Ganó Italia 3-1 como siempre obligando al aficionado a la angustia total de no saber si de verdad pueden ganar sin problemas, pero no es eso lo que vengo a discutir hoy. No, hoy es otra cosa.

Como es mi costumbre (y porque no me aguanto a los peleles del 7 y no tengo Canal 33) vi el partido por Repretel que lo transmitió con la Alineación Titular compuesta por: Manuel Antonio ‘Pilo’ Obando, Hernán Morales y el mae genérico de las estadísticas que pueda o no llamarse Luis.

Después del trasquilamiento idiomático de Pilo al leer los nombres de ambas alineaciones inició el partido. Como es de esperarse nombres como Legrottaglie le dieron problemas, al igual que los multiétnicos nombres de estadounidenses, desde algo ‘deutschähnlich’ como Feilhaber, o nombres eslávicos como Kljestan. Creo que yo iría, ad honorem, me sentaría con él y sin ser lingüista ni nada le explicaría como articular nombres para que nombres como Schweinsteiger no se deformen en un garabato onomatopéyico.
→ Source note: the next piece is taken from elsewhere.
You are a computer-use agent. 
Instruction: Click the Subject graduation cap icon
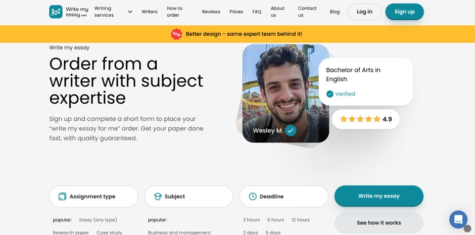(x=158, y=197)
Lo de los nombres no es nada nuevo, cada mundial intercalo carcajadas con las narraciones de partidos de equipos como Polonia, Rusia o Turquía. El partido de hoy sin embargo cayó aun más bajo, por la ignorancia total de los comentaristas respecto al partido que transmitían.

Salvo las generalidades de siempre (‘ah, el Inter casi no alinea italianos’) y los clichés añejos (‘siempre a la defensiva estos italianitos’) no había nada que decir. De los jugadores recitaban estadísticas como si fueran mantras, luego especulaban a partir de ellas y nada más. En ocasiones opinaron del árbitro durante larguísimos minutos porque no tenían nada que decir, Pilo se resignaba a confundir los nombres, Hernán a comparar este partido con el de la Sele y el anónimo hombre de los números contaba los kilómetros recorridos, los pases completados y todo eso.

Como fan del fútbol italiano, me siento ligeramente ofendido, por la poca importancia que se le da, porque un grupo de ‘profesionales’ que se dedican a esto no puede leerse ni un blog, ni una columna, ni nada para tener un conocimiento mínimo de jugadores o equipos, que si no es Real Madrid o Barcelona, entonces no es centro de atención. Para comentarios tan pobres como los de hoy, valdría más dejar el sonido ambiente, poner una ópera de Verdi o pasar las uñas por la pizarra vieja, que serían sonidos mucho más agradables y (casi que) más valiosos que las inútiles conversaciones de Pilo y Hernán.